びっくりしたが、深夜にクルマで丹波まで走るのは、今のボクにとって危ないので、早朝に丹波に向けて出発した。
途中、高速の追い越し車線で突然タイヤがパンクしたが、自動車保険に電話をしたら30分ほどで救援の人が駆けつけてくれて、取り敢えず応急処置をしてもらった。
たどりついた丹波の自宅は、つつじの花が満開に咲いていた。
また、いつも母が仕事に精を出していた家の前の畑には、きれいに整備された野菜のそばで、芥子の花が咲き誇っていた。
そっと家の中にはいると、母の遺体が白い布団に寝かされていた。
気候の良い時期のおかげで、ガラス戸を開いた縁側から、爽やかな風が流れ込んで来る。
おだやかな顔をして、安らかな眠りについているようで安心した。
翌日、柏原の「こもれび」という総裁センターで葬儀を行った。
長男のボクが喪主となり、葬儀の後で参加者にご挨拶をしたが、それが結構ウケていた。
主な内容はこんなもの。
先週、父の入院手続きに母と同行して病院に行き、入院する父を励ましてきたばかりなのに、励ました側が先に亡くなるとは思ってもいなかった。
前夜、兄弟3人で食事をしながら、母の死因を究明しようと相談した。
先日、農業の虫と呼ばれる働き者の母から電話があった。「草刈機が動かなくなったので、何とかして欲しい。」とのことだ。
「じゃ、オークションで中古品を落札しておくよ。」ということで、落札した草刈機を自宅に送付しておいた。
弟が実家に帰ったとき、早速、起動しようとしたが、なかなかエンジンがかからない。
一生懸命エンジンのワイヤーをひっぱている弟の様子を心配そうに覗き込んでいた母は、突然かかったエンジンの白い煙に包まれてしまったのだ。

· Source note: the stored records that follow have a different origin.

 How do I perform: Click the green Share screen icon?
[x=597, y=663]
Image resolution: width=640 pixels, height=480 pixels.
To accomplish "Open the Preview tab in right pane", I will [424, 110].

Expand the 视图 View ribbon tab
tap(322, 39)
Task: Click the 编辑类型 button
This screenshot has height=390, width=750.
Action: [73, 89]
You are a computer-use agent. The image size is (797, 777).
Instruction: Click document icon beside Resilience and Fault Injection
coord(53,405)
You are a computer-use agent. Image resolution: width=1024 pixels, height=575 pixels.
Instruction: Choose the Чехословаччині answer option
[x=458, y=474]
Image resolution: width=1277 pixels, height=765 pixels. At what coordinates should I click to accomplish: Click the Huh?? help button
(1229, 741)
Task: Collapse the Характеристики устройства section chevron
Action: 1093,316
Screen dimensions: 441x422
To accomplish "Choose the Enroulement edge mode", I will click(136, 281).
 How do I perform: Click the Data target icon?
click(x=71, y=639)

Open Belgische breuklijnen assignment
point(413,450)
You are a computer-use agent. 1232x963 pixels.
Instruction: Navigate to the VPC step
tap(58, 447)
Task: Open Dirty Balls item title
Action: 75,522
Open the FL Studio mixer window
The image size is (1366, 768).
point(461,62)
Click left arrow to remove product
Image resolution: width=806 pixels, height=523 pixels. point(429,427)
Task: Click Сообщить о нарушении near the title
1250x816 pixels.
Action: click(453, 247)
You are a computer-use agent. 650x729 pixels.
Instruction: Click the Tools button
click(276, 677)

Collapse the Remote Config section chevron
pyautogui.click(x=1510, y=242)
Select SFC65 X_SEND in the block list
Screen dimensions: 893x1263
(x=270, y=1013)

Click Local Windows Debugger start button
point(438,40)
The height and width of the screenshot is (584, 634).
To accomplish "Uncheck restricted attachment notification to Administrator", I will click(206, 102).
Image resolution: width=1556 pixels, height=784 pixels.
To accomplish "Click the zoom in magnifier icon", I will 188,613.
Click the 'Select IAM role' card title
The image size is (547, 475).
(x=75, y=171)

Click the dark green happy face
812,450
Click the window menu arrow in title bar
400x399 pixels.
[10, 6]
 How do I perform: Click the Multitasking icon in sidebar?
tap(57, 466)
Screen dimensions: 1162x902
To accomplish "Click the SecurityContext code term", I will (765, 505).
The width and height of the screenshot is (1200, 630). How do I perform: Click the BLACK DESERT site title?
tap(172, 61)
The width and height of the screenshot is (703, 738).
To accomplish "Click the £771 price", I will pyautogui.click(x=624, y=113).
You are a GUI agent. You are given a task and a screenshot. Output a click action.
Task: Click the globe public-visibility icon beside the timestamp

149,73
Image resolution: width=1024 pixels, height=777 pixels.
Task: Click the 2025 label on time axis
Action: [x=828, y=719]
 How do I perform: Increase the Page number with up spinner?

このときの白煙を吸い込んだのが直接の死因だったと思う。
この思い出の草刈機を母の棺に入れてやろうと思ったが、焼却炉で燃えにくいだろうと思ったのと、働き者の母が、天国へ行く途中で草刈をやらねば、と思われたら困るので止めた。
もう仕事を気にせず、まっすぐ天国に行って欲しい。
・・・・・・・・・・・・
昨夜は、妹の電話に「食事がのどを通らないし、少ししんどい。」と連絡があった。
そこで、「夜には、弟が帰って来るので、ちょっと待ってて。」と答えたのだが、弟が自宅に着いたら、入り口に腰をかけたまま息絶えていたそうだ。
その連絡を聞いた妹がメールを送ってくれたのだ。
葬儀には、久しぶりに顔を合わせる親類縁者の方がたくさん来られた。
焼却場に行く途中の山道には、たくさんの藤の花が咲いていた。
丹波の厳しい寒さに耐えて、ようやく心地よい季節になったというのに、なんで死んじゃったんだろうね。
自宅に帰って、親類の人たちとともに、母の遺品を荼毘に付した。